Wednesday, May 23, 2012

This time....

This time last year.  This time next week.  

It's a game I've played with myself for a long time.  I am a planner and a reminiscer, so I'm always thinking in those terms.  I count down to big events - this time next month I'll be married.  This time next week I'll be a mom.  And I like to think back on milestones.  I still hold Cadence on every birthday, if I can at his birth time, and think about where I was and  what I was doing this time last year, 4 years ago, etc..  Aside from looking forward and counting down the days until I'm no longer pregnant (because at some point I always went from counting down the days until the baby was here to just not wanting to be pregnant anymore!) I haven't really looked forward in time with my kids.  I've already learned how quickly the time goes by and I am conscious of not wanting to wish anything away.

But I have been counting down until tomorrow.  I'm not sure I've counted down an event I have dreaded more.  From the moment we had a surgery date, I have thought of that date every single day.  I've been wanting it to hurry up and get here, while at the same time just hoping it never comes.  I know he'll be okay, and we have no choice really about having to have this surgery, so I know in the end all will be well, but it's been like a cloud that just hangs over me.  Being on this side of it - looking at what we have ahead of us - has just plain sucked.  But I know once we're on the other side of it, I'll be okay.  I just have to get to the other side.  (As a side note - this is something I've been telling friends since we had our date - "can't wait to be on the other side".  As it turns out - a lot of cranio parents refer to it in that way.  Who knew I would finally be hip and on a trend, not 10 years behind!)

Required action 1: Which distinct "this time" expressions that name a time span appear in the blog post about counting down to surgery? List each one once.
Required action 2: Can you extend the blog post about counting down to surgery, picking up after its last paragraph?

Records supplied:
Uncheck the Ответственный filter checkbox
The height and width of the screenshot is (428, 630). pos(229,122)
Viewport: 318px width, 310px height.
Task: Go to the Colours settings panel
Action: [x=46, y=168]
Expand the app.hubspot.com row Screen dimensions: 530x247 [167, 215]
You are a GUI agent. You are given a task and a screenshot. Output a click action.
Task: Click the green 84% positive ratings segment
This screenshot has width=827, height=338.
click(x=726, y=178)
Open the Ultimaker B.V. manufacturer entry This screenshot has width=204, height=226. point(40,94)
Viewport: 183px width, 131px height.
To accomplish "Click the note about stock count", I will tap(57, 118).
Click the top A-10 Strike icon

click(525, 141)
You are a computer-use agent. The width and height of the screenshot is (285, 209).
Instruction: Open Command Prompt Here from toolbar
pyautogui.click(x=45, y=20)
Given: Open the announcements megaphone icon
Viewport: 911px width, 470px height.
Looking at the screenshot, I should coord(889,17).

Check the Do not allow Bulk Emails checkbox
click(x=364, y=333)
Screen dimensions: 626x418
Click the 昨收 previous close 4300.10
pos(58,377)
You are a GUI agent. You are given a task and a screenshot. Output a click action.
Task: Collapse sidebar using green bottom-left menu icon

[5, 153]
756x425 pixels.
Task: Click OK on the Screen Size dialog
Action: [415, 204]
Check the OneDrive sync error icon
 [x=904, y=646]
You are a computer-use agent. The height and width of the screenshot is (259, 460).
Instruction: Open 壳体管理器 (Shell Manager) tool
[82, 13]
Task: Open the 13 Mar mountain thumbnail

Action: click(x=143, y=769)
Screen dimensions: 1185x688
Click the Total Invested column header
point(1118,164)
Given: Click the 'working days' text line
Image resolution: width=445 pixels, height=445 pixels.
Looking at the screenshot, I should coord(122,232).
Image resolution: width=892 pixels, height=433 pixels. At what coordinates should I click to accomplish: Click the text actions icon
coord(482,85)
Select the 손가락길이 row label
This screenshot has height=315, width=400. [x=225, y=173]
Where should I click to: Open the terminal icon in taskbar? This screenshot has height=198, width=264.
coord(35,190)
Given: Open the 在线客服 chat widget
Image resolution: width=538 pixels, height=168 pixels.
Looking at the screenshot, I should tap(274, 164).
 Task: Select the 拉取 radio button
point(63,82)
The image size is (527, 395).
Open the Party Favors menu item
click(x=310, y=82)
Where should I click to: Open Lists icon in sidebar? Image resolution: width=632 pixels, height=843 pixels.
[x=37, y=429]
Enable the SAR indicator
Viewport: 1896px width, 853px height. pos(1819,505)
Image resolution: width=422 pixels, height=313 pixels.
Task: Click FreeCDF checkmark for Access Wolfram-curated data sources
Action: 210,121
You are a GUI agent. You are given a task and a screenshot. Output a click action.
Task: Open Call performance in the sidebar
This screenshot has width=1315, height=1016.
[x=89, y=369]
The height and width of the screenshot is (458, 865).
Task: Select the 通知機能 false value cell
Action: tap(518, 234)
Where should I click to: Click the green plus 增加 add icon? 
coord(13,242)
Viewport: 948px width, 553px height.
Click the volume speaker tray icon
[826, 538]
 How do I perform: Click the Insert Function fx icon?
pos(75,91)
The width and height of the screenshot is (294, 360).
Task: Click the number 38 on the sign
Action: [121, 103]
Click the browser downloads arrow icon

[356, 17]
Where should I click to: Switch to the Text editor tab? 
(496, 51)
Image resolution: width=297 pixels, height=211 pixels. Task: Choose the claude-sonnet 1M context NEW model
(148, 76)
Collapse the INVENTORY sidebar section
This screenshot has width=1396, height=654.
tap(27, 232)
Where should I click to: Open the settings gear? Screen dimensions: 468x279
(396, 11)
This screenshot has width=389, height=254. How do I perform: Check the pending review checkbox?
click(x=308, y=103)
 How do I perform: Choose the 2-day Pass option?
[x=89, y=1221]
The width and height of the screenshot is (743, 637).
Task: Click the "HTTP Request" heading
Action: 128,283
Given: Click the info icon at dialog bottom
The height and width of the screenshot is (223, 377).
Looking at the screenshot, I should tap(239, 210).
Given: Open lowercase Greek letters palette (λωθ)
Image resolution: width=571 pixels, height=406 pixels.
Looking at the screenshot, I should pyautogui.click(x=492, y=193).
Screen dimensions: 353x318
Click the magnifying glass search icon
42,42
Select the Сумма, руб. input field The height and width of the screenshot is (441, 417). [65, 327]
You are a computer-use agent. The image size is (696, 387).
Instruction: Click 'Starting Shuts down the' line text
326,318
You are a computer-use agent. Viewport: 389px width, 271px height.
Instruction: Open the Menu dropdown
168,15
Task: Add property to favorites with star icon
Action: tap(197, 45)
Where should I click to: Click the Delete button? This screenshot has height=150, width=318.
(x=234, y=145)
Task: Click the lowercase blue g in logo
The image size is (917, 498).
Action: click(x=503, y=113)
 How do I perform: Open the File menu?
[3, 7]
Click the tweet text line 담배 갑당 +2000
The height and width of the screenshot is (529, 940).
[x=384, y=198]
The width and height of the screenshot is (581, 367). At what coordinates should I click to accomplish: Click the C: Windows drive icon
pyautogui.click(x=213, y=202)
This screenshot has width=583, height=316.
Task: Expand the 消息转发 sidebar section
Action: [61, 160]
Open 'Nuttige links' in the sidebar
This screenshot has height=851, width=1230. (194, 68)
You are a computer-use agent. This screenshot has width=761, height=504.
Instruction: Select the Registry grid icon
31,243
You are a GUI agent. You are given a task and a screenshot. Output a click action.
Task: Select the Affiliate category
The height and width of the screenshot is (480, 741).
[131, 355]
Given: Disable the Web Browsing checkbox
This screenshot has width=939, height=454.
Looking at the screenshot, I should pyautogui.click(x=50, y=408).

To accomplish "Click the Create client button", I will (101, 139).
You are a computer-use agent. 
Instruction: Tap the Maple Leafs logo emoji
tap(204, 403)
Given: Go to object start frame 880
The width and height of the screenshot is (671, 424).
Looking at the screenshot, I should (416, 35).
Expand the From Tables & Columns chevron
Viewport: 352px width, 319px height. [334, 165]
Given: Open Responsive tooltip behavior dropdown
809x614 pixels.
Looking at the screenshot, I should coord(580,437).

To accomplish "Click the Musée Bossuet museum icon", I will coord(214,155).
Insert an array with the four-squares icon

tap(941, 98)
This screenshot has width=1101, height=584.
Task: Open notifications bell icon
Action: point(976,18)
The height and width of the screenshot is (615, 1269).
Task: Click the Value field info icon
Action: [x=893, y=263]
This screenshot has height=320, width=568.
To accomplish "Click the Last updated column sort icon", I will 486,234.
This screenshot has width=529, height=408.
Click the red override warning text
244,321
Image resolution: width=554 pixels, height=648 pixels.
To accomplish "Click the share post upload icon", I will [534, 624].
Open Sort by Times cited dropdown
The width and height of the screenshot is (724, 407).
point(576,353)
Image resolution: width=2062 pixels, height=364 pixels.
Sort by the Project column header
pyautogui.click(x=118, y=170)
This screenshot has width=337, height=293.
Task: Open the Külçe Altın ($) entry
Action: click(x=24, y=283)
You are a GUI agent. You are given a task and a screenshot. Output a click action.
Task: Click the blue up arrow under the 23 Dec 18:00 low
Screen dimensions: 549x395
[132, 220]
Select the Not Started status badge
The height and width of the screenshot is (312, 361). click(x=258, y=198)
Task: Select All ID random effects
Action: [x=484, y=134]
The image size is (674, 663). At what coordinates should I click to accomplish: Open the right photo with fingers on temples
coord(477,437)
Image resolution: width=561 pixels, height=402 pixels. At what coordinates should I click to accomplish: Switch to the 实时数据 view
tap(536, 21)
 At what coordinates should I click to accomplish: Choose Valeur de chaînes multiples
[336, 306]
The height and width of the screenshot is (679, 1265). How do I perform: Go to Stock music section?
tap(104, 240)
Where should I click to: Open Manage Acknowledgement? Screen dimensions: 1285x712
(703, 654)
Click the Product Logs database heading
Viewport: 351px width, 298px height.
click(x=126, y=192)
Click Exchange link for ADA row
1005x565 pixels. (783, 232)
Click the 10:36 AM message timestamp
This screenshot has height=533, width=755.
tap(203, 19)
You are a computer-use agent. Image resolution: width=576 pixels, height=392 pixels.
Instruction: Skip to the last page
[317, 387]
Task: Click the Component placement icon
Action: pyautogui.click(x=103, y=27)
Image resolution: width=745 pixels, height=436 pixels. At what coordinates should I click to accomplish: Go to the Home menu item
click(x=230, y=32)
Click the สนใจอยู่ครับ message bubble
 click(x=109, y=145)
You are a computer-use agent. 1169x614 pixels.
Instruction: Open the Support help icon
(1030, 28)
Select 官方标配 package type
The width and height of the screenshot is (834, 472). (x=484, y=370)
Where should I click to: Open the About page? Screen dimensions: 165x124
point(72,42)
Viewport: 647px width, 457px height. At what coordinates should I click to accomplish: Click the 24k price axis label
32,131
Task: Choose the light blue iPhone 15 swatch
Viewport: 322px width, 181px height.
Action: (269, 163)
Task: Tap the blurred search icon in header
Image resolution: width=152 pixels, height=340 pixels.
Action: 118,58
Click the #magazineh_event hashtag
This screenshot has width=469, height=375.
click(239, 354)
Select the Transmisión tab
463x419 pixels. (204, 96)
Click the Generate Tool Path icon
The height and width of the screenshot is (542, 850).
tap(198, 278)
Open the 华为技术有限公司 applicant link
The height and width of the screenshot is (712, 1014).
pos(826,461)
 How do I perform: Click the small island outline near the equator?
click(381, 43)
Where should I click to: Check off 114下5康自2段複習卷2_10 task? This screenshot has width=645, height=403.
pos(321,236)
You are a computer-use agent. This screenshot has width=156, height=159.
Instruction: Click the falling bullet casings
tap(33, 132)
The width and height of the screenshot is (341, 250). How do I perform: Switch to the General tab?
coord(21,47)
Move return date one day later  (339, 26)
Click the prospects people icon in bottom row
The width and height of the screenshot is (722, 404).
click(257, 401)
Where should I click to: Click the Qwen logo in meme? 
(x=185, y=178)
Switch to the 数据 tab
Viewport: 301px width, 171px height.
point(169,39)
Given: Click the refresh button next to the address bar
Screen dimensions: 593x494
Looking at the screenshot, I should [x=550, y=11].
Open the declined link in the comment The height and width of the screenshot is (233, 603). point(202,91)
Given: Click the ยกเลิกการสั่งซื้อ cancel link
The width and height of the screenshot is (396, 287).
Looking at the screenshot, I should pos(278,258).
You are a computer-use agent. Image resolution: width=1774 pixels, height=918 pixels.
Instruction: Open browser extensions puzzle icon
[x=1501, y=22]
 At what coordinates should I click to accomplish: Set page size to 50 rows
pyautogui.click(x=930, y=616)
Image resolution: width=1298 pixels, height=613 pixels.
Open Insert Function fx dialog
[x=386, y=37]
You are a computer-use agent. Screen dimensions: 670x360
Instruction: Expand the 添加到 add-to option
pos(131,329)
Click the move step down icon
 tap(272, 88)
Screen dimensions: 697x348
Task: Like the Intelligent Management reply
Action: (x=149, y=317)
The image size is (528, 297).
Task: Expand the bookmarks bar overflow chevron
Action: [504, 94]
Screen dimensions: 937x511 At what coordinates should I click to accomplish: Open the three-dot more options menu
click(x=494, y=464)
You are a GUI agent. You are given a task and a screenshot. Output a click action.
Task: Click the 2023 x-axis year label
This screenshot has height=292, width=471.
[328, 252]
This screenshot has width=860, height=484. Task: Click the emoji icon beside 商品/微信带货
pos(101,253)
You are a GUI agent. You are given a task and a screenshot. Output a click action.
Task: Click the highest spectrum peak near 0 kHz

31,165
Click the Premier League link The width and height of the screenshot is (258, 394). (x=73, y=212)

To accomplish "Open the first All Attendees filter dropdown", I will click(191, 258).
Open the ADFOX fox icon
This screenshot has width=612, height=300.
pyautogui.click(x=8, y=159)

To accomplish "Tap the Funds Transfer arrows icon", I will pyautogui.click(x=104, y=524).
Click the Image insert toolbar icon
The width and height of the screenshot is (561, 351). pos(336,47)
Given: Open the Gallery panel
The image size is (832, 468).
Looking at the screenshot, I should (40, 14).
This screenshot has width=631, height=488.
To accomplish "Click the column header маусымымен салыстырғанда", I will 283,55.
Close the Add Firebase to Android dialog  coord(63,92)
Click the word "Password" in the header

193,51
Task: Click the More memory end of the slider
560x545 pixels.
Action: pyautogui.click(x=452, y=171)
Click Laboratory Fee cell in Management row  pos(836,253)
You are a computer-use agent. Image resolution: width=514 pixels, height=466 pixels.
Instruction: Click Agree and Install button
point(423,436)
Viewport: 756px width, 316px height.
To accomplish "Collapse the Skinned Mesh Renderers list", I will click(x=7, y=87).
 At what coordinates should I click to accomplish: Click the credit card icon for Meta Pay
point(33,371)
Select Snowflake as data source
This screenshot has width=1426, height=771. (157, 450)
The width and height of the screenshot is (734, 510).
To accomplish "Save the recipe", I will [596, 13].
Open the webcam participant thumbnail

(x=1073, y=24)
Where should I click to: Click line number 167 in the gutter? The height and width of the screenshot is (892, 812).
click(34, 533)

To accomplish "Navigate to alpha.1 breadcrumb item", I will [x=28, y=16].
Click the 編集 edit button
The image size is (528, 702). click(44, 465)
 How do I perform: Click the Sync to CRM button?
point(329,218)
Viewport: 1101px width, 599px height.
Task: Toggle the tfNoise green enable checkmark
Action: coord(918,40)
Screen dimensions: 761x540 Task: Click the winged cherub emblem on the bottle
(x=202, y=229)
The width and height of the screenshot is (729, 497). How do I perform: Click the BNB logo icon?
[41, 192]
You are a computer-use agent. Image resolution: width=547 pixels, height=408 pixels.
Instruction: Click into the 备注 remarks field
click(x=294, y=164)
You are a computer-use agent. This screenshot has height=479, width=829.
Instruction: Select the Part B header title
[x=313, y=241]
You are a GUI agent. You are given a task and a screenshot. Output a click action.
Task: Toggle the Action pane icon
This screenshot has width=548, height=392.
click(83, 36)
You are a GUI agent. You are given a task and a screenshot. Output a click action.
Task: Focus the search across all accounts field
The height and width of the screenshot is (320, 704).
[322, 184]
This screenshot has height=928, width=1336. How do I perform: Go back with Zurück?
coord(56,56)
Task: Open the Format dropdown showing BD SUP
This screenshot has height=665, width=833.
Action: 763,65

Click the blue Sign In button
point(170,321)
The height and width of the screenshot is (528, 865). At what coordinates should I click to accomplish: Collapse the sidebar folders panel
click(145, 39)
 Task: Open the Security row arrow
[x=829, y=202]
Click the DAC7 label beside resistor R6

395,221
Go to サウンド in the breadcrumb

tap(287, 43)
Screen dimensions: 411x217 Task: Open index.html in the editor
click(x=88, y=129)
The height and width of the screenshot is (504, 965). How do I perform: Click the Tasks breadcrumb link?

Answer 1:
- this time last year
- this time next week
- this time next month

Answer 2:
So this time tomorrow, my sweet, drooly, open-mouthed smiling baby boy will be in surgery.  I can hardly believe it.  We had our pre-op appointment on Monday and got the low down on pretty much everything.  And I was reminded of how all the little details of it are what really bothers me.  Today is the last day I will nuzzle his baby hair, because tomorrow they shave it all off.  Starting tomorrow, his head will forever bear the scar of what he's had to go through.  Tomorrow I will have to somehow find the strength to hand over my sweetheart to what are essentially strangers.  This is probably the moment I have feared the most.  But I know I will get through it.  And this time next week we will be home.  And my smiley boy will be back, though with a rounder head, and this will just be something I look back on a month, a year, 10 years from now.

1 comment:

  1. As a member of 'the other side' we are waiting for you, your family, and most importantly Connor to join us. Your post could have been my words exactly. Our surgery date was June 2, 2011...this time LAST YEAR! My prayers are with you for strength, with the doctors for skilled work, with the nurses for patience and skilled work, and with Connor to getting back to being a 6 month old as quickly as possible.